In 1796, James Phipps is a young 8-year-old boy living in Gloucestershire, England. Smallpox is rampant, killing and disfiguring many people. His father works as a day laborer for Edward Jenner, a prosperous physician who has noticed that milkmaids who contract the milder disease of cowpox don't get smallpox. Jenner believes giving people a small amount of the milder disease will keep them from contracting the deadlier smallpox. After getting James's father's permission, Jenner uses James as his first test subject.

James is unwell after the first inoculation, feeling weak and fevered, but he eventually recovers, a promising sign. But when it comes time to test the vaccine by injecting smallpox into him, James resists, putting a strain between his father and Jenner that may challenge their struggling family even further.

Directed by Claire Oakley from a script written by Felix Levinson, this richly imagined short drama brings to life a faraway but significant event in scientific history. Many narratives celebrate Edward Jenner, the physician who created what's widely considered the world's first vaccine. This short, however, examines the young boy who was Jenner's first test subject, giving him a voice and emotions and raising insightful questions about scientific ethics and agency.

In many ways, the storytelling is both perceptive and spare, with the writing focusing on James's emotions and perceptions instead of deluging viewers with background information. Well-placed visual details, rendered with richly naturalistic cinematography and camerawork, paint James's world as one of rural isolation and hard-scrabble poverty. But the specter of smallpox makes this life especially troubling for James, who watches with trepidation as many of the young children he knows in his community die from the disease.

This quick but sharp portrait of a struggling family contrasts with Edward Jenner, who is an educated and prosperous gentleman, and Jenner wastes no time commandeering the young James as his test subject for an unprecedented experiment, only perfunctorily asking for James's father's permission.
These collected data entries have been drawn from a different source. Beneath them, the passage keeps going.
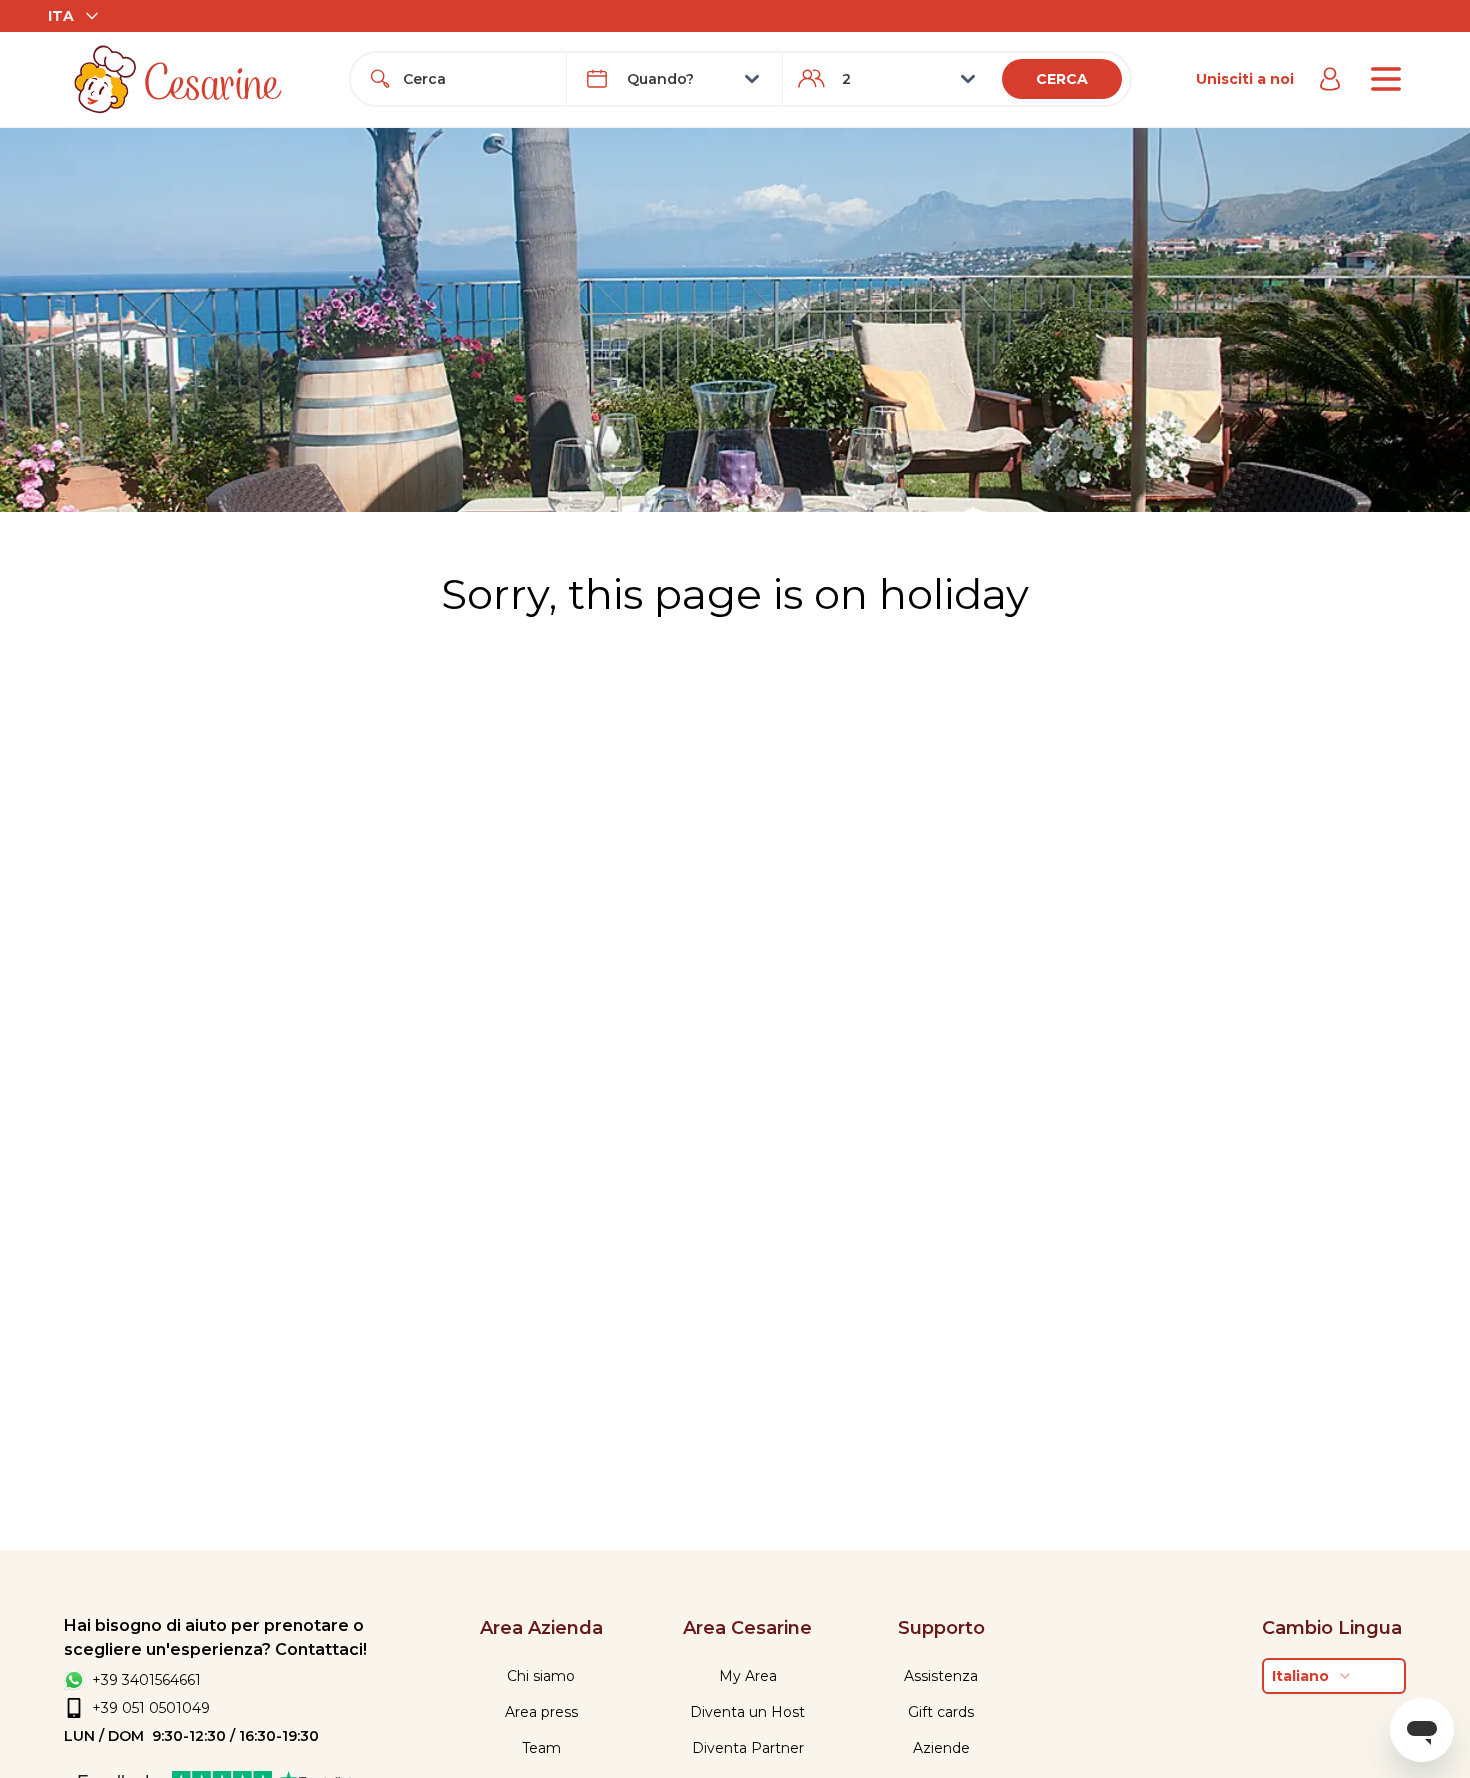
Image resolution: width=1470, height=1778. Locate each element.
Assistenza (941, 1676)
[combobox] (476, 79)
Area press (541, 1712)
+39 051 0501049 (151, 1708)
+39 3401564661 (146, 1680)
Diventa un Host (747, 1712)
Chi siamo (541, 1676)
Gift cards (941, 1712)
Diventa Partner (748, 1748)
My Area (748, 1676)
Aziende (941, 1748)
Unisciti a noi (1245, 79)
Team (541, 1748)
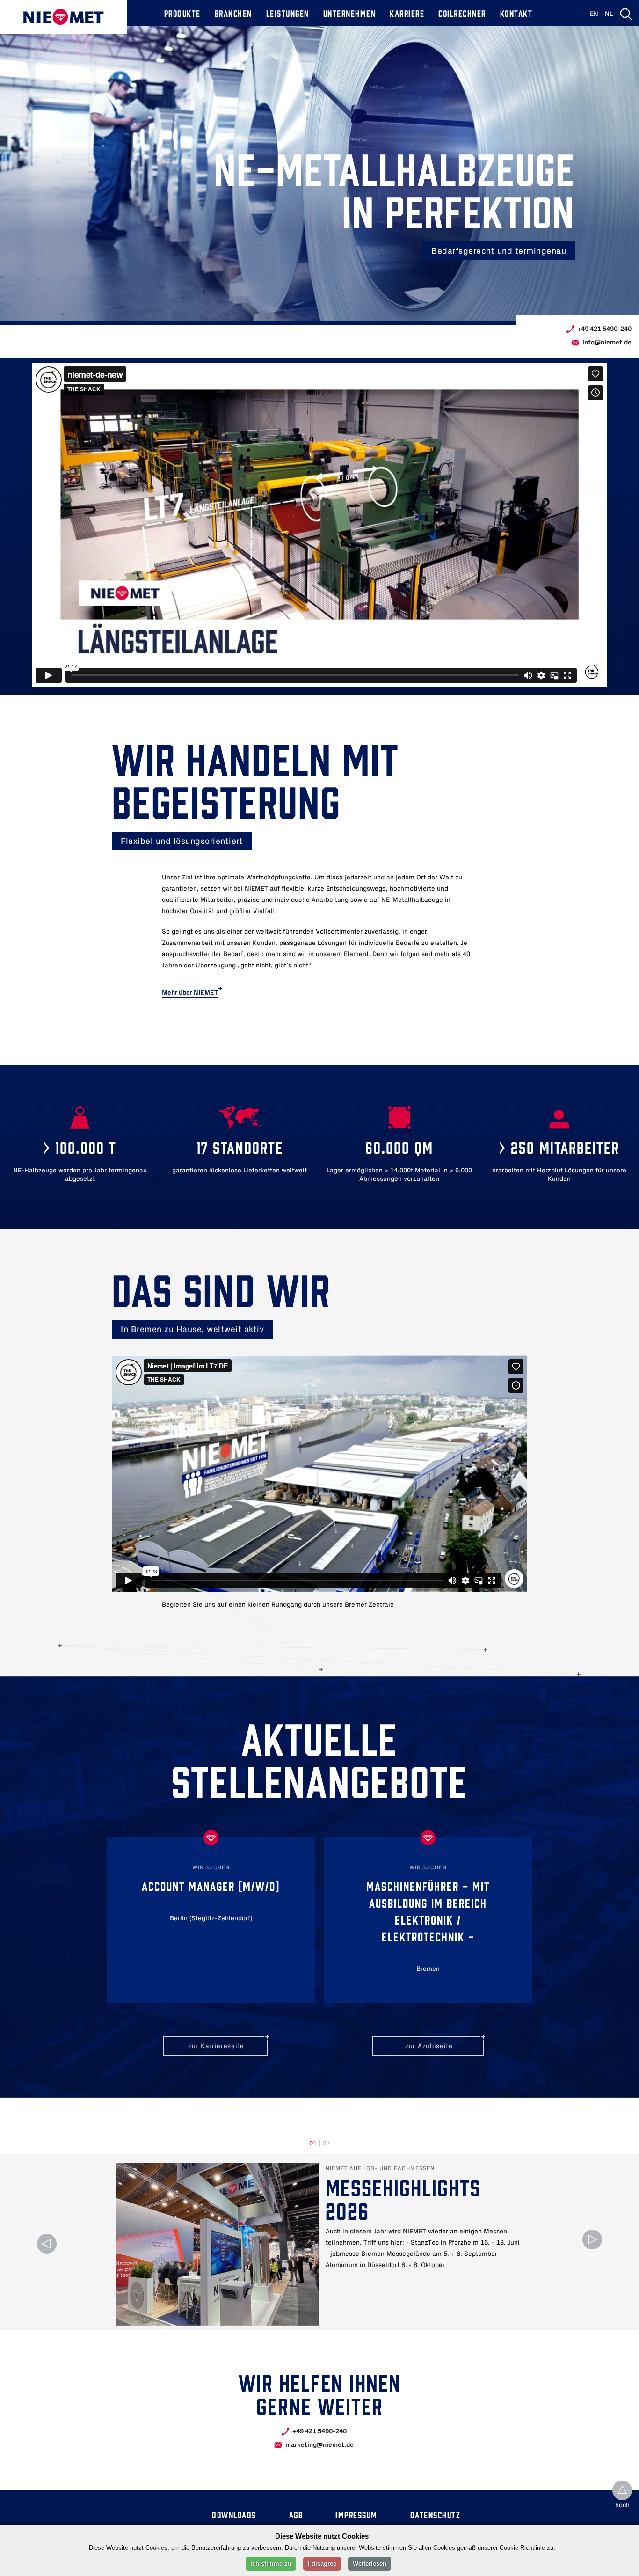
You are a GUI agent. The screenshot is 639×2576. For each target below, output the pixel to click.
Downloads (234, 2514)
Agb (296, 2514)
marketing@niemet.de (319, 2445)
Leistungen (287, 13)
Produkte (182, 13)
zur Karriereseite (216, 2046)
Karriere (407, 13)
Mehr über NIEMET (190, 992)
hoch (622, 2505)
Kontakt (516, 13)
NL (608, 14)
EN (593, 14)
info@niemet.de (607, 342)
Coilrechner (462, 13)
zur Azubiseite (429, 2046)
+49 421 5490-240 (604, 329)
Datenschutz (435, 2514)
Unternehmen (349, 13)
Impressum (356, 2514)
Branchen (233, 13)
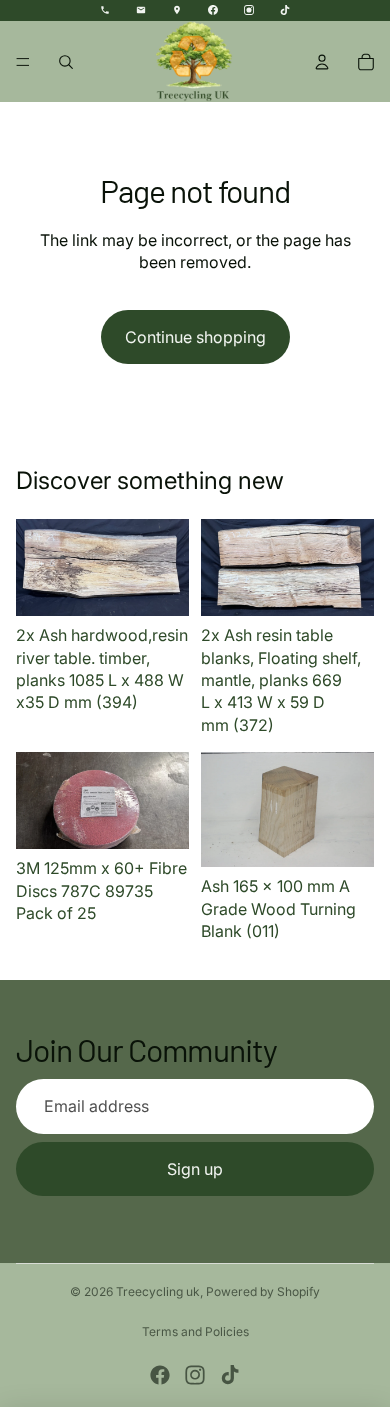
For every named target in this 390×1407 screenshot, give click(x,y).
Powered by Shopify (263, 1291)
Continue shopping (195, 337)
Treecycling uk (158, 1291)
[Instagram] (195, 1375)
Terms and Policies (195, 1331)
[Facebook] (160, 1375)
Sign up (195, 1169)
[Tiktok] (230, 1375)
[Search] (66, 62)
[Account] (322, 62)
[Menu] (23, 62)
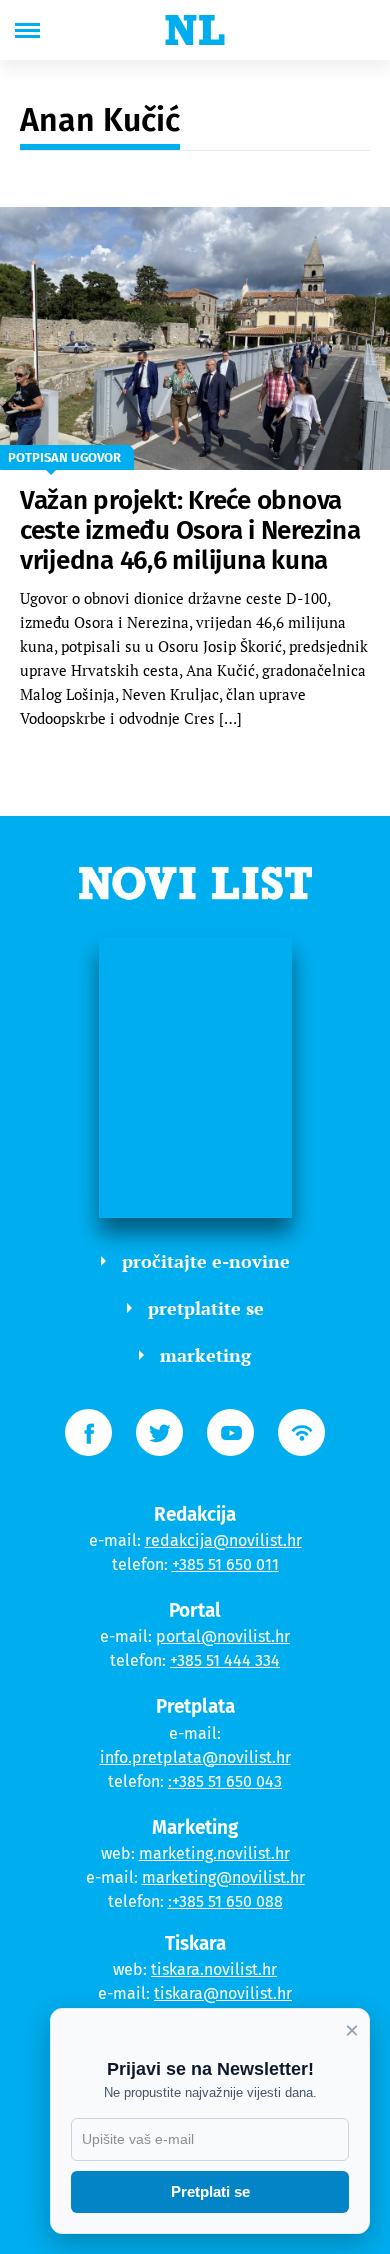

The event of the experiment itself is presented matter-of-factly but with little explanation to the young boy, and James struggles between being dutiful and giving in to his terror. And later, when James has an adverse reaction, his worst fears are confirmed, in a sequence that's brief but memorably nightmarish.

Young performer Jack Hollington has an appealingly sensitive, thoughtful presence as a young boy who says very little but notices much. James is rightfully frightened at the prospect of getting smallpox. But when he observes his father's resignation at losing his job on Jenner's estate because of his refusal -- and how precarious the family situation will become as a result -- James decides to put his family before himself.

The titular character of JAMES emerges as the quiet hero, whose willingness to be the subject of a potentially dangerous experiment eventually saved countless lives. But it's not a straightforward triumph, with the film noting the socioeconomic disparity between Jenner and the Phipps family, along with the entitlement of wealth versus the resignation of being poor. These elements raise troubling questions about ethics, consent and experimentation. But it also notes the undeniable importance and consequence of James's part in a profound human achievement: smallpox remains the only infectious disease to be completely eradicated in world history, thanks in huge part to Jenner's vaccine and the young boy who was its first test subject.